Print the listing below word for word, but drop any pictures it contains.
===== Data listing
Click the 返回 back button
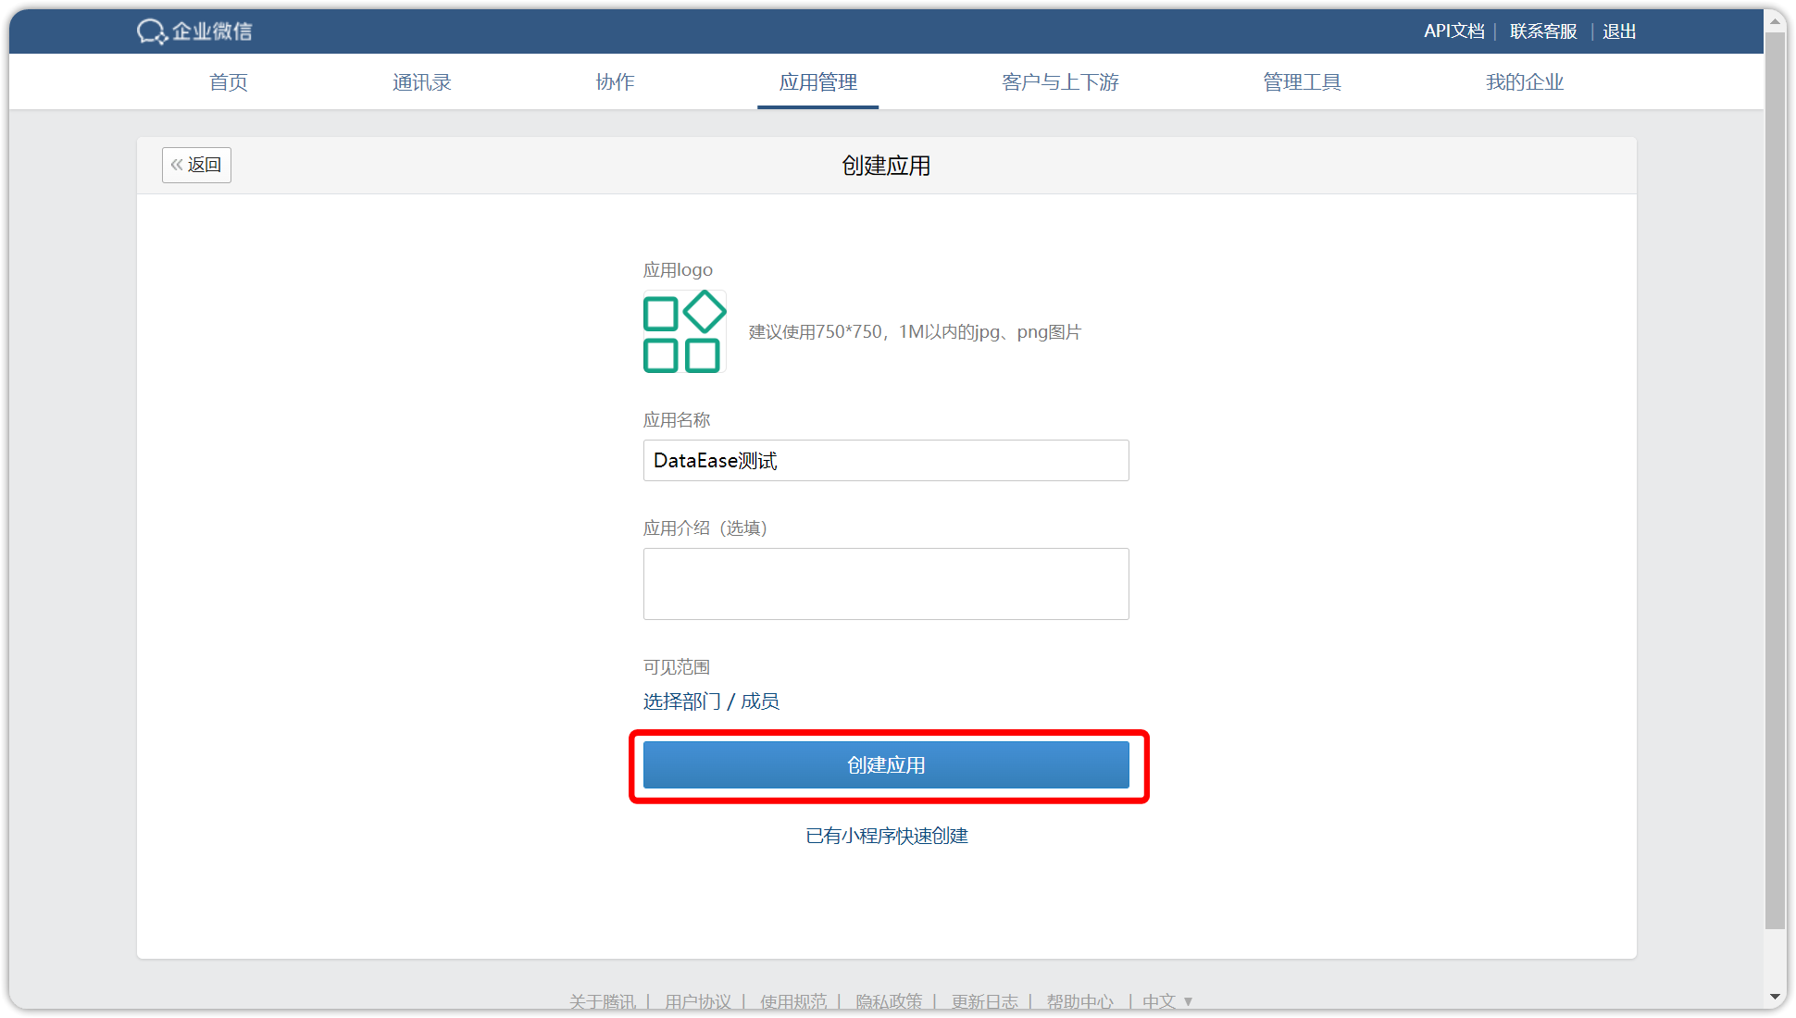Viewport: 1796px width, 1018px height. [x=195, y=163]

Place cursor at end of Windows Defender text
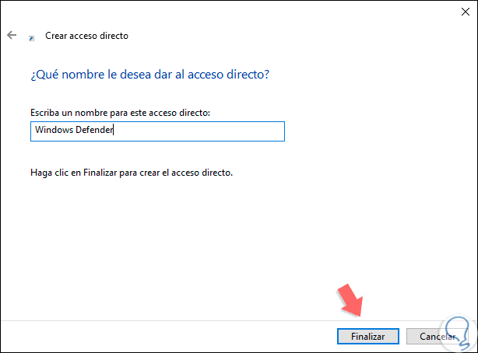tap(114, 131)
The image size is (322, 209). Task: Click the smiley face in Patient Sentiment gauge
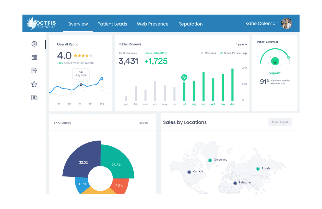coord(275,61)
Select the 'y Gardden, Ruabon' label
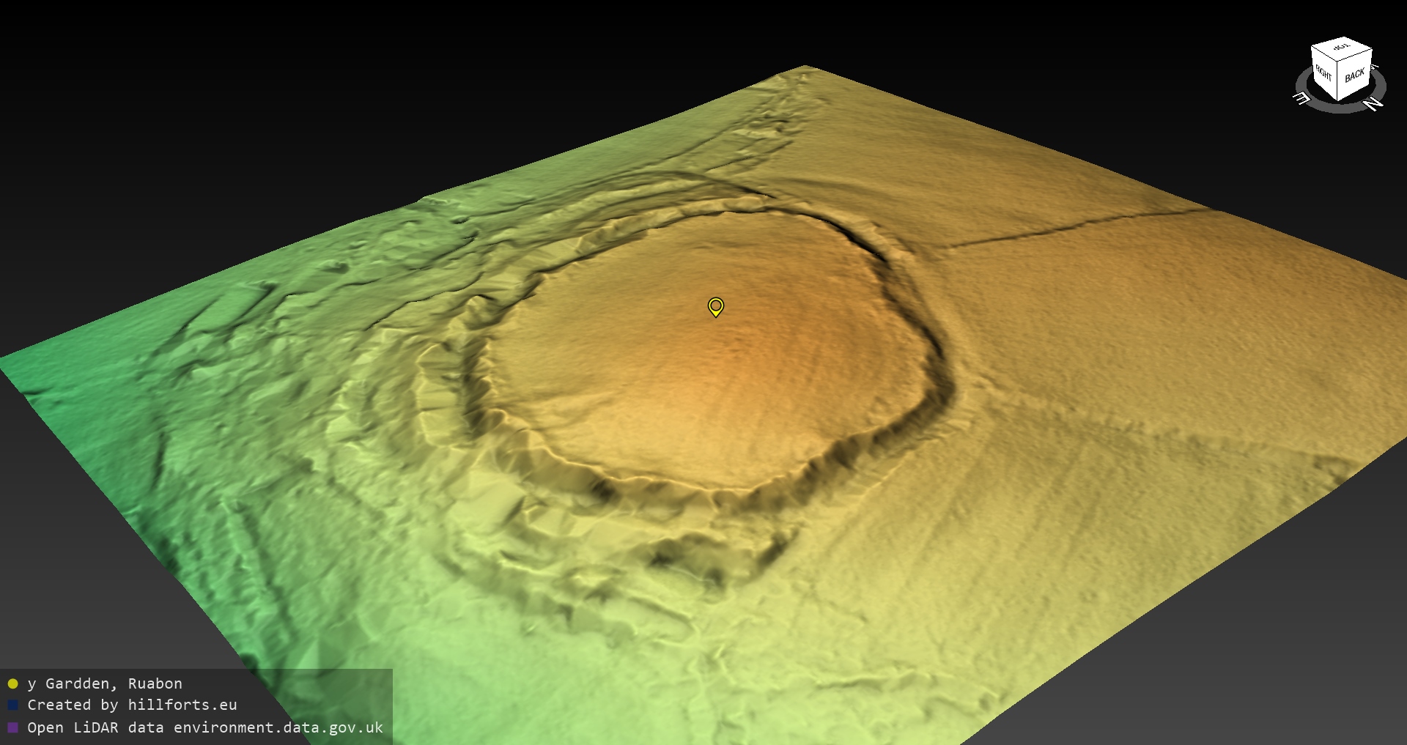Image resolution: width=1407 pixels, height=745 pixels. 105,683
==========
* **Exercise solution**:
Click the 返回 back button
Viewport: 1796px width, 1018px height. [x=195, y=163]

Place cursor at end of Windows Defender text
tap(114, 131)
The image size is (322, 209). Task: Click the smiley face in Patient Sentiment gauge
coord(275,61)
Select the 'y Gardden, Ruabon' label
Image resolution: width=1407 pixels, height=745 pixels. 105,683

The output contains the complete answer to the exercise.